Targeted advertising advocates miss this lesson because they want it to be all about the value of the medium. The logic roughly goes like this: advertisers want to target their message, and VOD/DVR ad inventory is the ultimate in one-on-one targeting, therefore, advertisers will buy this ad inventory just as soon as it is made available.

VODscape believes that this premise is in error. The correct message is this: the money that advertisers spend on non-linear inventory will be a function of the erosion of value in linear television. This is what happened in local broadcast versus local cable — agencies bought more cable after the broadcast audience erosion was undeniable and cable made it easier to transact. The truth is that agencies prefer buying what they know without working harder than is absolutely necessary. Additionally, the higher the transactional costs of a new medium are, the less profitable it is for the agencies to buy it.

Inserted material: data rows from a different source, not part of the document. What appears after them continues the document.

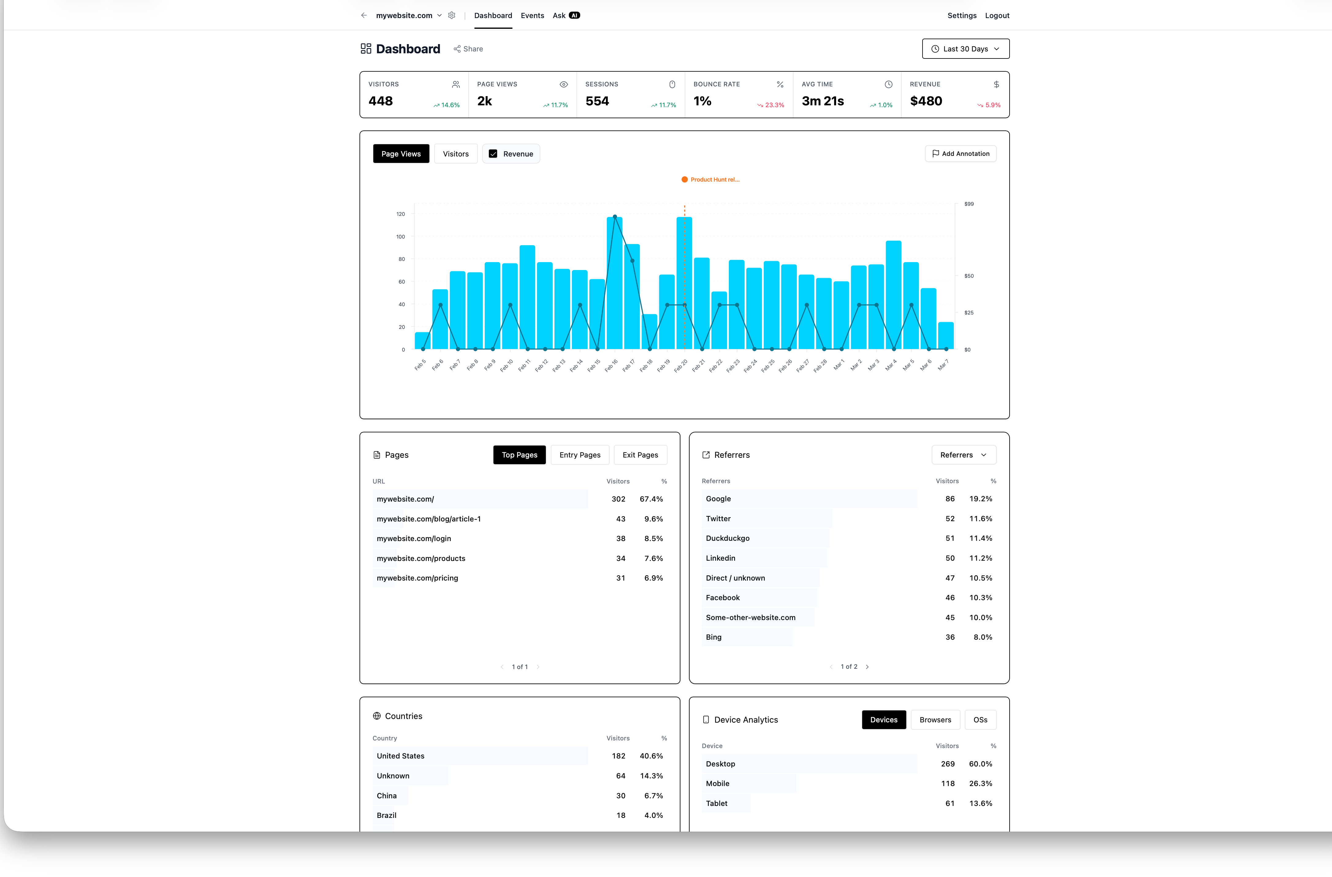Click the eye icon on PAGE VIEWS card
The height and width of the screenshot is (877, 1332).
click(564, 84)
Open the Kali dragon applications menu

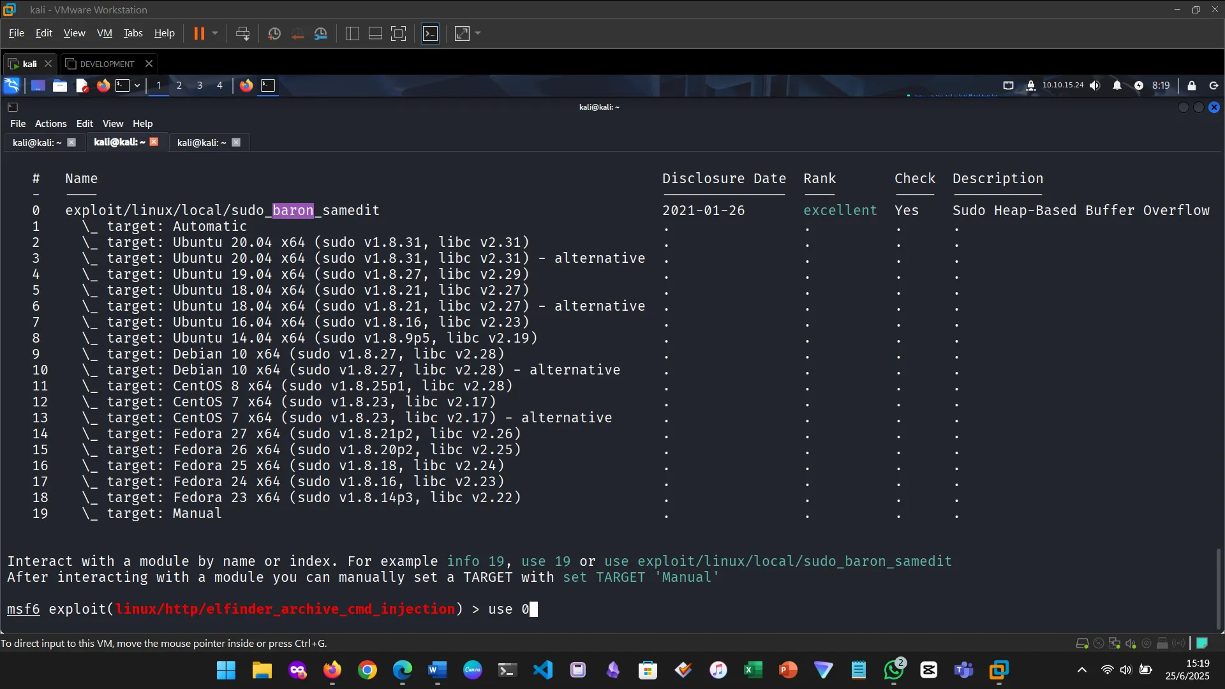[x=12, y=85]
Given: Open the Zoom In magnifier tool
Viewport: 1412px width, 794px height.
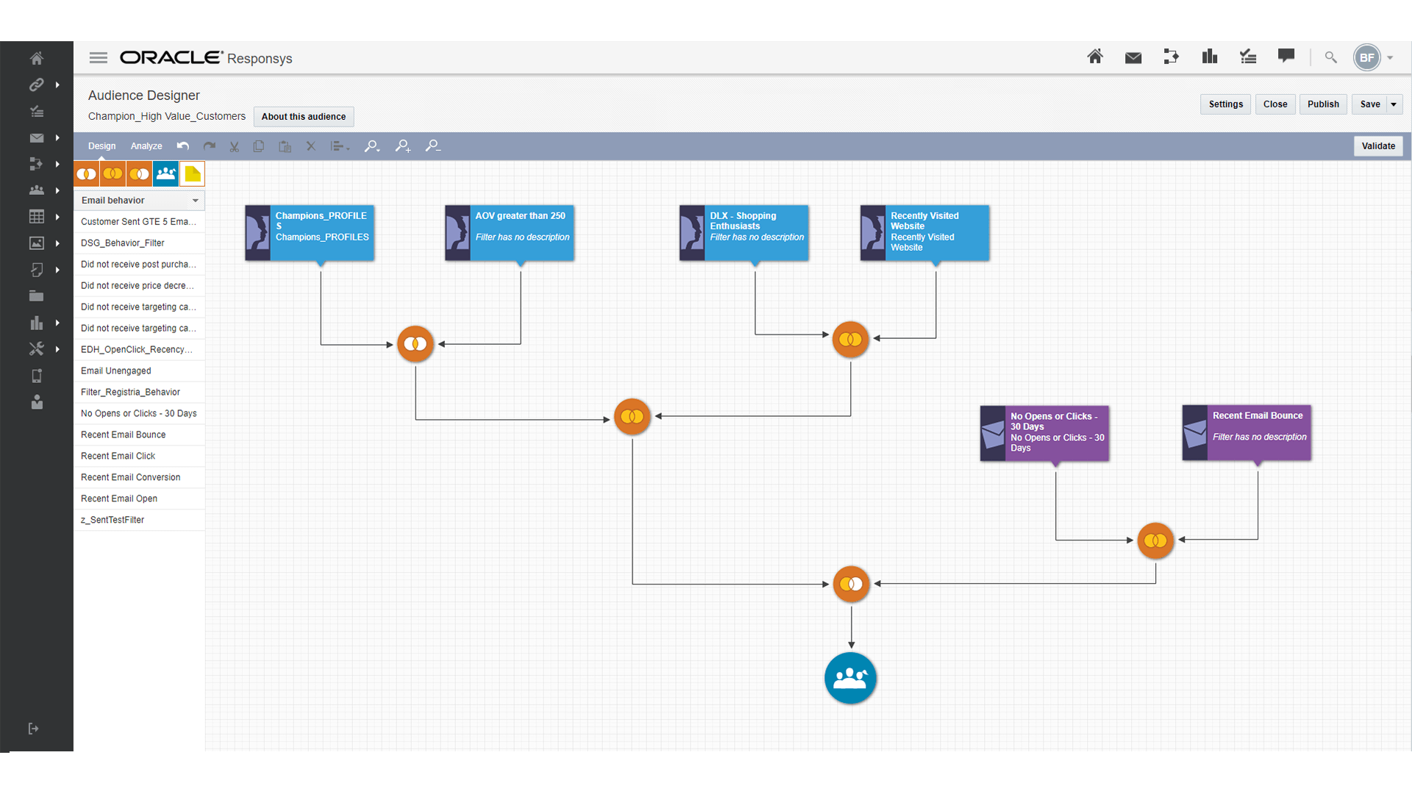Looking at the screenshot, I should point(402,146).
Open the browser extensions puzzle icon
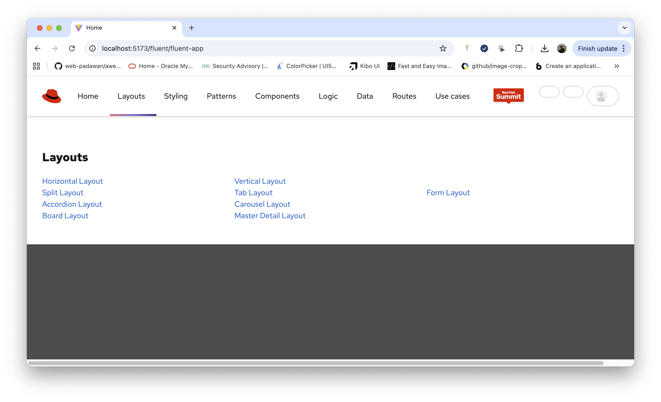The width and height of the screenshot is (661, 402). click(x=519, y=49)

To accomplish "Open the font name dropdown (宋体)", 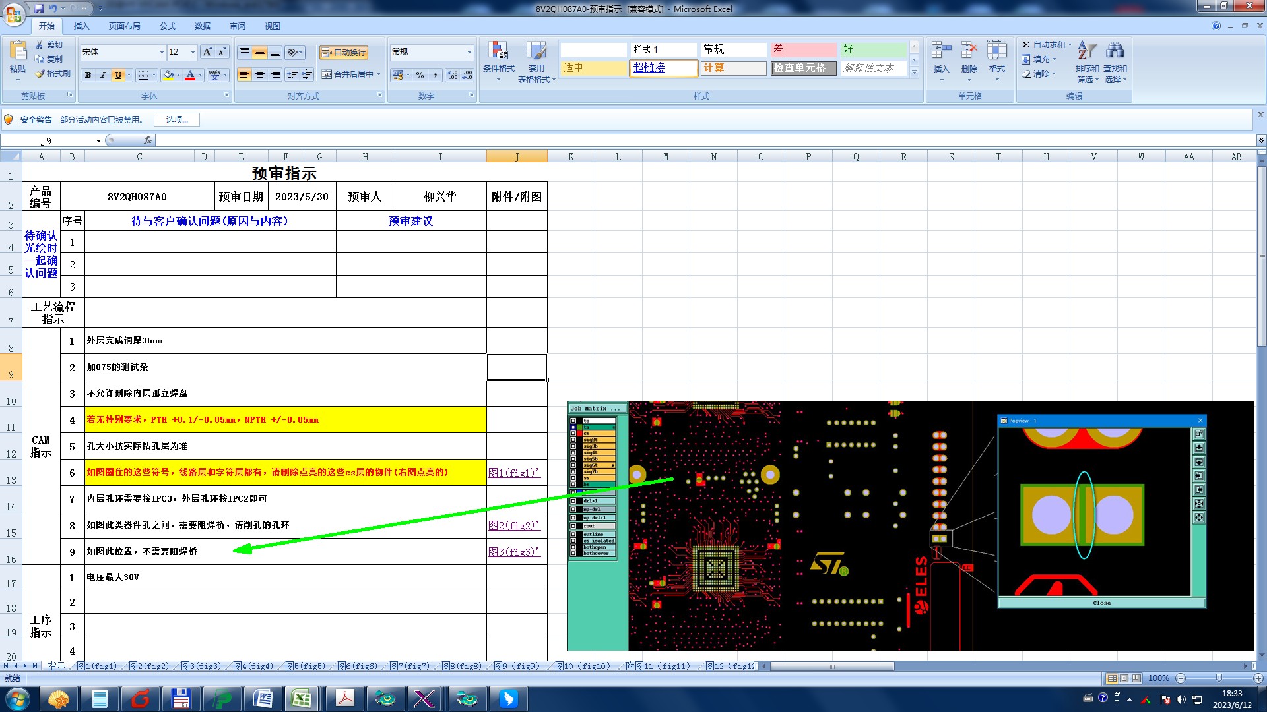I will tap(162, 52).

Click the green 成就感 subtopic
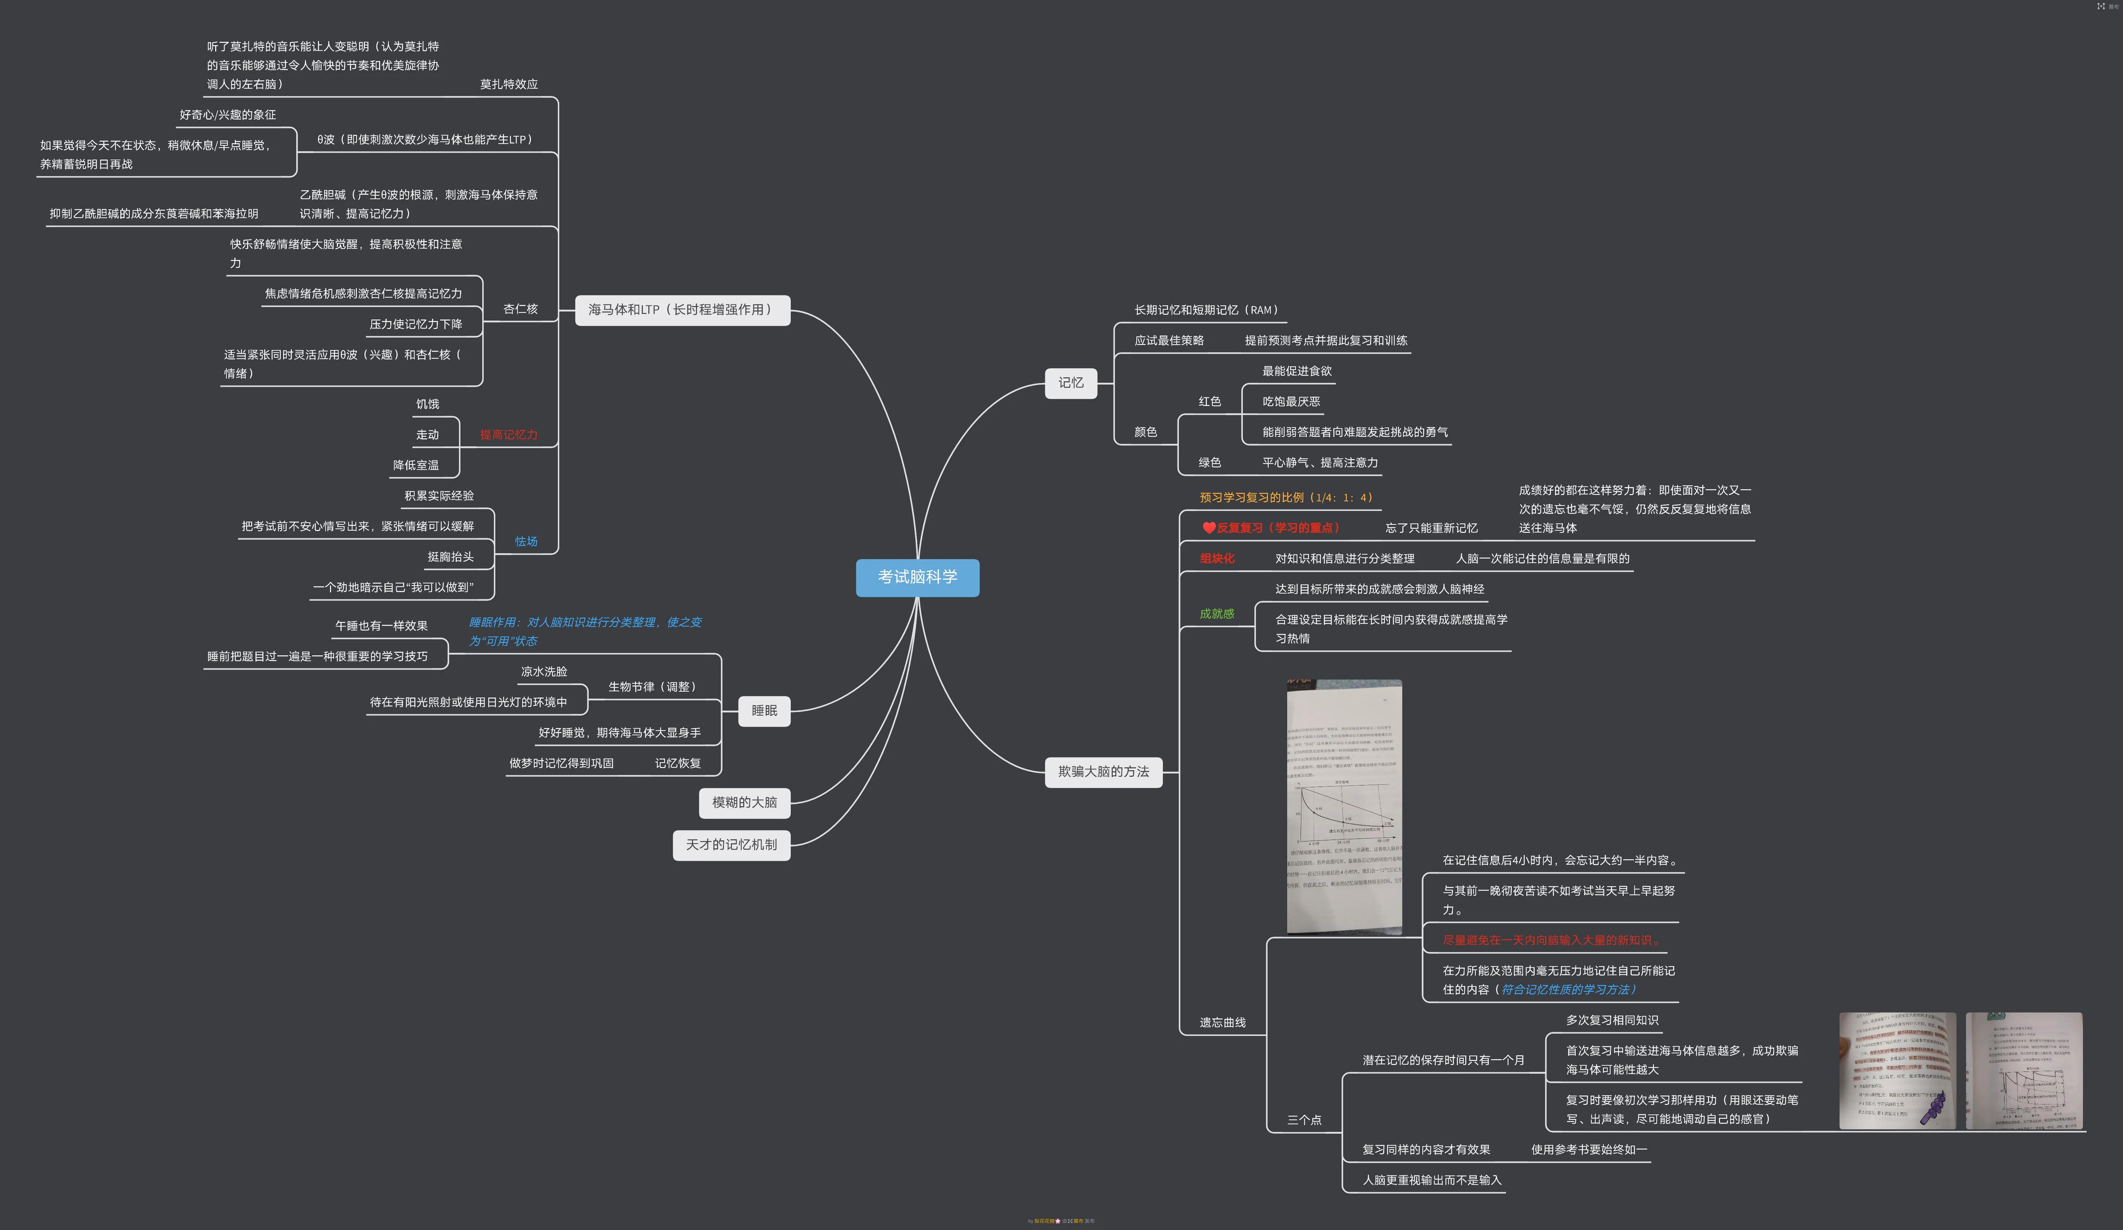pos(1217,614)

I believe that there is a similar dynamic between linear and non-linear television. Where local cable had Nielsen rating to prove the eroded value of broadcast, the catalyst of the new audience calculation will come about from the DVR and its ability to easily skip 30-second ads.

 



DVR's have a well established pattern of usage quantifying how many people skip the 30-second advertisements. When putting a media buy together, agencies have not had to factor DVR's into their cost-per-million (CPM) equations because of the small install base. However, this should change after DVR penetration numbers surpass 10 million units. VODscape has modeled a possible erosion of the value of linear television around this pattern. This erosion is the amount of money that could be spent on VOD advertising if everything were transacted with equal efficiency. In reality, this erosion probably is the maximum “ speed limit ” because non-linear inventory is more difficult to transact than linear.

Looked at in this way, it is easy to see why past predictions failed to materialize and what the business drivers of the future really are.

 


The erosion of linear television is plotted in red on the graph above. This is the safest portion of the prediction because it states that linear broadcast and linear cable media will face a problem with the agencies buying them no matter what is put in place or not. The probable ad market is riskier because it assumes that the cable companies will want to enact some type of business model that capitalizes on the erosion. If they did, VODscape projects that only 40% of that erosion will find its way into non-linear advertising, working its way up to 75% as advertisers become more comfortable with it by 2009.

Note: the analysis in this document is meant to predict the underlying trends that could be exploited in a new business plan. It is not a prediction for any one business venture, business model, or advertising category.

For example, saying that there is a "probable" $15B ad market for VOD, DVR, and other targeted television advertising does not mean that there will be one. Obviously, whether there is a functional market for these depends upon a number of factors. Not the least of which is (1) the adoption of a business model by the cable MSO's, (2) transactional technology put in place that can handle that type of order, and (3) integration to agency stewardship systems so that transactional costs are not so extreme as to choke off the wide scale acceptance of these mediums.